= EXERCISE DIRECTIONS =
Copy the entire mock advice column below word for word.

= PASSAGE =
····················
Who is more qualified to give advice than me? I have a law degree and a bachelor’s in psychology. Of course, I’m also single, on anti-depressants, unemployed, broke and spend a majority of my day in sweat pants”¦ but, I digress. Since giving advice is easier than taking it, I decided to jack some questions from teen advice columnist Dr. Robert Wallace, and drop some of my own words of wisdom. That’s right, kids! It’s time for Ask Dr. Bocephus!
DR. BOCEPHUS:My friend and I have been best friends for over a year, but about three weeks ago, she told me I was “bothering” her and she didn’t want to see me anymore. I’ve tried to call her, but she won’t take my calls. I am extremely upset because we were as close as sisters. What should I do?
LEAH: Sorry, I had trouble paying attention to your question; I was distracted by your incessant whining. I can see why you have only managed to hold onto a best friend for one year. I’m not sure what you did to piss her off so much, but I bet calling her all the time to talk about it isn’t helping. Please don’t write me again. You bother me.
····················
= GIVEN INFORMATION =
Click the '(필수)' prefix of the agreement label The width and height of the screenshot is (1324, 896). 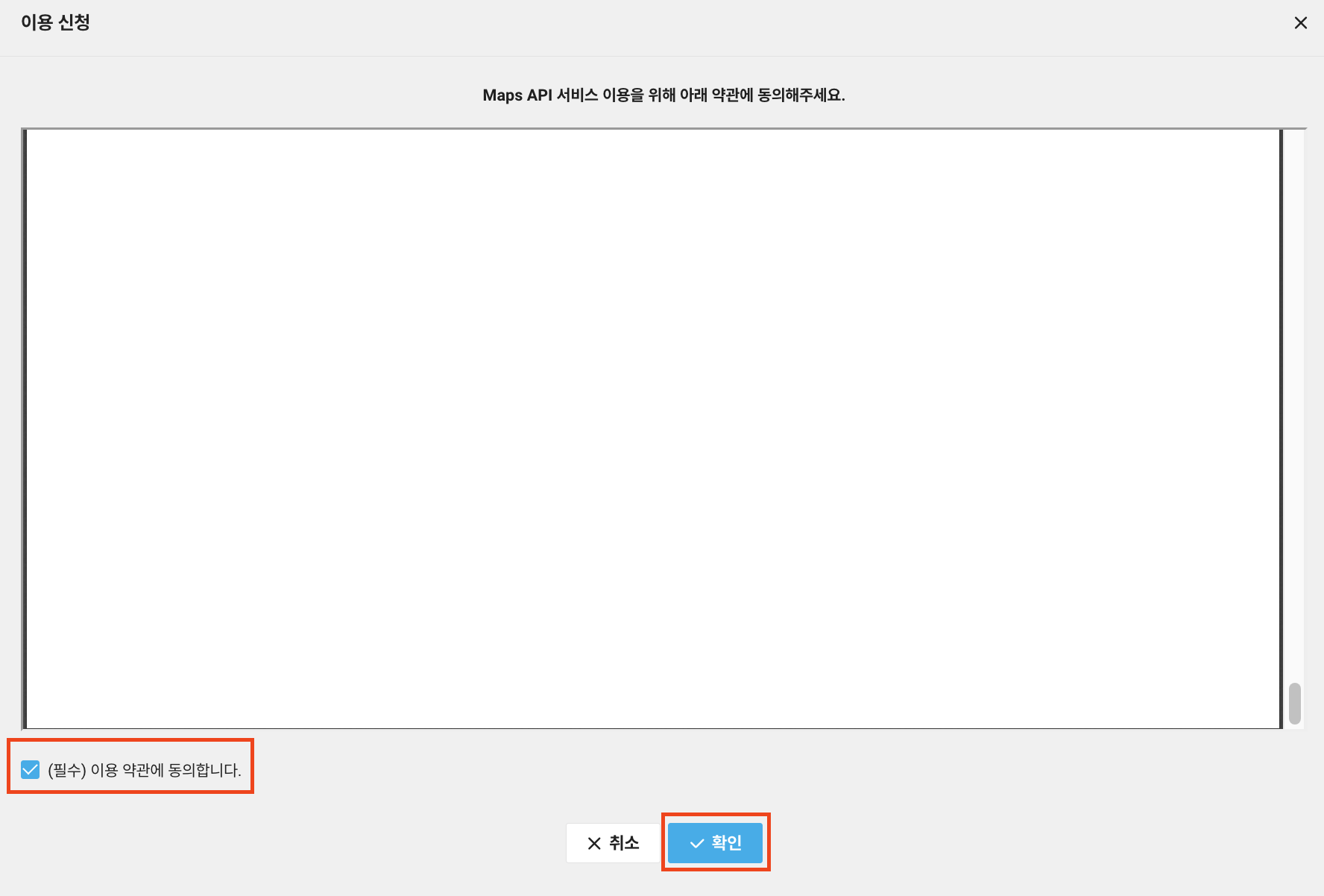(66, 770)
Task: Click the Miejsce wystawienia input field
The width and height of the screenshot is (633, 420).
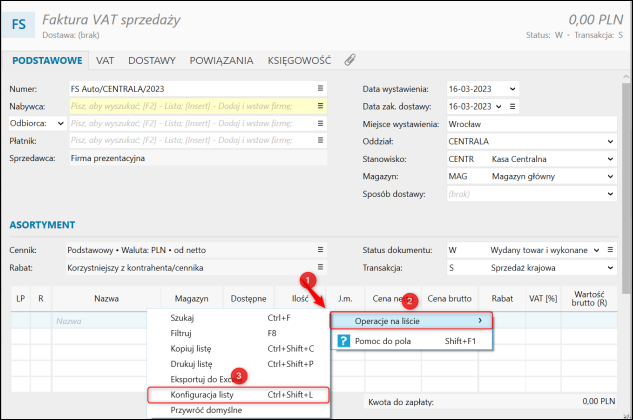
····················
= SOLUTION FOR THIS TASK =
Who is more qualified to give advice than me? I have a law degree and a bachelor’s in psychology. Of course, I’m also single, on anti-depressants, unemployed, broke and spend a majority of my day in sweat pants”¦ but, I digress. Since giving advice is easier than taking it, I decided to jack some questions from teen advice columnist Dr. Robert Wallace, and drop some of my own words of wisdom. That’s right, kids! It’s time for Ask Dr. Bocephus!
DR. BOCEPHUS:My friend and I have been best friends for over a year, but about three weeks ago, she told me I was “bothering” her and she didn’t want to see me anymore. I’ve tried to call her, but she won’t take my calls. I am extremely upset because we were as close as sisters. What should I do?
LEAH: Sorry, I had trouble paying attention to your question; I was distracted by your incessant whining. I can see why you have only managed to hold onto a best friend for one year. I’m not sure what you did to piss her off so much, but I bet calling her all the time to talk about it isn’t helping. Please don’t write me again. You bother me.